Quttinirpaaq National Park’s Oldest Artifacts
By Tim Rast
Four thousand five hundred years ago, small groups of muskox hunters lived with their families on Northern Ellesmere Island, in what is now Quttinirpaaq National Park. This was not a scientific outpost or military expedition, but family camps, including children and elders who lived, laughed, and told stories at the highest latitude than anyone has ever lived. They were the first pioneers into the High Arctic at a time when there was no one there to ask for directions. What’s more, they were doing it using tools with stone tips as small as your fingernail. In 2010, I was asked by the Parks Canada Agency to make reproductions of some of these tiny tools and in 2013 they sponsored a pair of weeklong workshops in Resolute Bay and Grise Fiord to teach people how to make their own stone tools and hear their thoughts on the artifacts.
Archaeologists began uncovering traces of the very first people on northern Ellesmere Island in the 1960s. These early artifacts and tent rings belong to a culture called Independence I, named for Independence Fiord in northern Greenland where the first traces of these people were identified by the Danish archaeologist Count Eigel Knuth. Knuth conducted the initial and most comprehensive archaeological fieldwork during the 1960s on the archaeology sites around Kettle Lake in what would become Quttinirpaaq National Park. Subsequent research by archaeologists, including Patricia Sutherland, Margaret Bertulli, and Douglas Stenton, have helped flesh out the story of the very early Independence I settlers in the area as they flourished and vanished cyclically over thousands of years. The Independence I occupation of the park dates from approximately 4,500 to 3,200 years ago and over that time there would be periods of intense activity lasting for a few generations and then the area would be abandoned. After a couple hundred years people would return, hunt muskox, raise families, and eventually vanish again. The pattern repeats itself over several thousand years and suggests that the muskox herds on which people relied would similarly rise and fall in numbers as the area was hunted out and then naturally replenished over time.
The people who left behind the Independence I artifacts took some time to adapt to life at the top of the world. There are aspects of their culture that would seem quite foreign to many people familiar with life in the High Arctic. For example, they relied more heavily on muskox and the fish and animals on the interior of Ellesmere Island, than on seals and the resources of the sea. They burned willow, grasses, driftwood, and muskox bones in open fireboxes rather than burning seal oil in soapstone lamps.

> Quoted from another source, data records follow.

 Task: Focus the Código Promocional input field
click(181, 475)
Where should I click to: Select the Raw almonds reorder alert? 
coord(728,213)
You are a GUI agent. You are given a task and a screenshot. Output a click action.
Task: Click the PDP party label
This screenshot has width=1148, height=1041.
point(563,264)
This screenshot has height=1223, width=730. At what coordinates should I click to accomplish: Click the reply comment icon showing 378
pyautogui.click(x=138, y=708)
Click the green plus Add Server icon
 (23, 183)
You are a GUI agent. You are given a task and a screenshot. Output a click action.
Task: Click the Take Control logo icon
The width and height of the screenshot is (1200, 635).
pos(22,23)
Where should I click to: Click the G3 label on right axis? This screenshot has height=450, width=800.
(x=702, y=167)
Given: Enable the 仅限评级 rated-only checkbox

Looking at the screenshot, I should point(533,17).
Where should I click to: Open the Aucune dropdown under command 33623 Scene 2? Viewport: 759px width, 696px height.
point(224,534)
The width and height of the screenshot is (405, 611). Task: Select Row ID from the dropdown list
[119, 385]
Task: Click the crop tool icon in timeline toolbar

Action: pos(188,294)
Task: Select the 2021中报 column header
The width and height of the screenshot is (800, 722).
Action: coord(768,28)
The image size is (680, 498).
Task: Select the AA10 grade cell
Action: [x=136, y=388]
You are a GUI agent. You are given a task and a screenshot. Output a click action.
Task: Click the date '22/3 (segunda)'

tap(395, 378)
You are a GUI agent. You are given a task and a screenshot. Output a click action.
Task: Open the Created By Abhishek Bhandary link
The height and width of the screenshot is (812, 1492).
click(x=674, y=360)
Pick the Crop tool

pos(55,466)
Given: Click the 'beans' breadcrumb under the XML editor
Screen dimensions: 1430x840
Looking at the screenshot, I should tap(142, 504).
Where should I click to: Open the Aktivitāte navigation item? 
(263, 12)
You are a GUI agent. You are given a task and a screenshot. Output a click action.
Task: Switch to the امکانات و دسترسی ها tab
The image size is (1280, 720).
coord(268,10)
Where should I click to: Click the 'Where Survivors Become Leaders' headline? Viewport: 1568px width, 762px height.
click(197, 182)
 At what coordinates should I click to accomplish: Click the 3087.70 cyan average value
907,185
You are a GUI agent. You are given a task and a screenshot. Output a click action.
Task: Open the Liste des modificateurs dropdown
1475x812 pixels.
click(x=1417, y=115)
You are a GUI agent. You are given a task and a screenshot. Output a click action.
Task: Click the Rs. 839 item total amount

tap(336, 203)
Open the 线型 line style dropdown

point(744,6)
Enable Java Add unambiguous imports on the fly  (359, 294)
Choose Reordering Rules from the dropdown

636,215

They lived in above ground tents year-round that were most likely covered in muskox hide, rather than moving into semi-subterranean sod or snow houses for the long winters.
I’m an archaeologist who specializes in reproducing the artifacts of Canada’s Arctic and sub arctic. I don’t make casts or 3D printed models; instead the reproductions that I make are constructed using the same tools and techniques as people in the past. These artifacts look, feel, and age the same as the original tools that they are based on. They are meant to be handled.
As a flintknapper, I chip stone tools just like the Independence I tool makers did thousands of years ago. The reproductions that Parks Canada contracted me to make are exact copies of artifacts recovered at Kettle Lake in Quttinirpaaq and can safely travel to local communities without risking damage or loss to the actual artifacts. In November of 2013, along with Patrick Carroll, a Cultural Resource Management Advisor with the Nunavut Field Unit of Parks Canada, I travelled to Resolute Bay and Grise Fiord. These two communities are the nearest settlements to Quttinirpaaq, and Patrick and I went to share the story of the archaeology of the Independence I muskox hunters and teach school kids, and anyone else interested in learning, how to flintknap and use their own stone tools. I took several of my own replicas along, Parks Canada supplied the reproductions that I completed in 2010, and we borrowed a set of artifact casts, representing other time periods and cultures, from the Canadian Museum of History.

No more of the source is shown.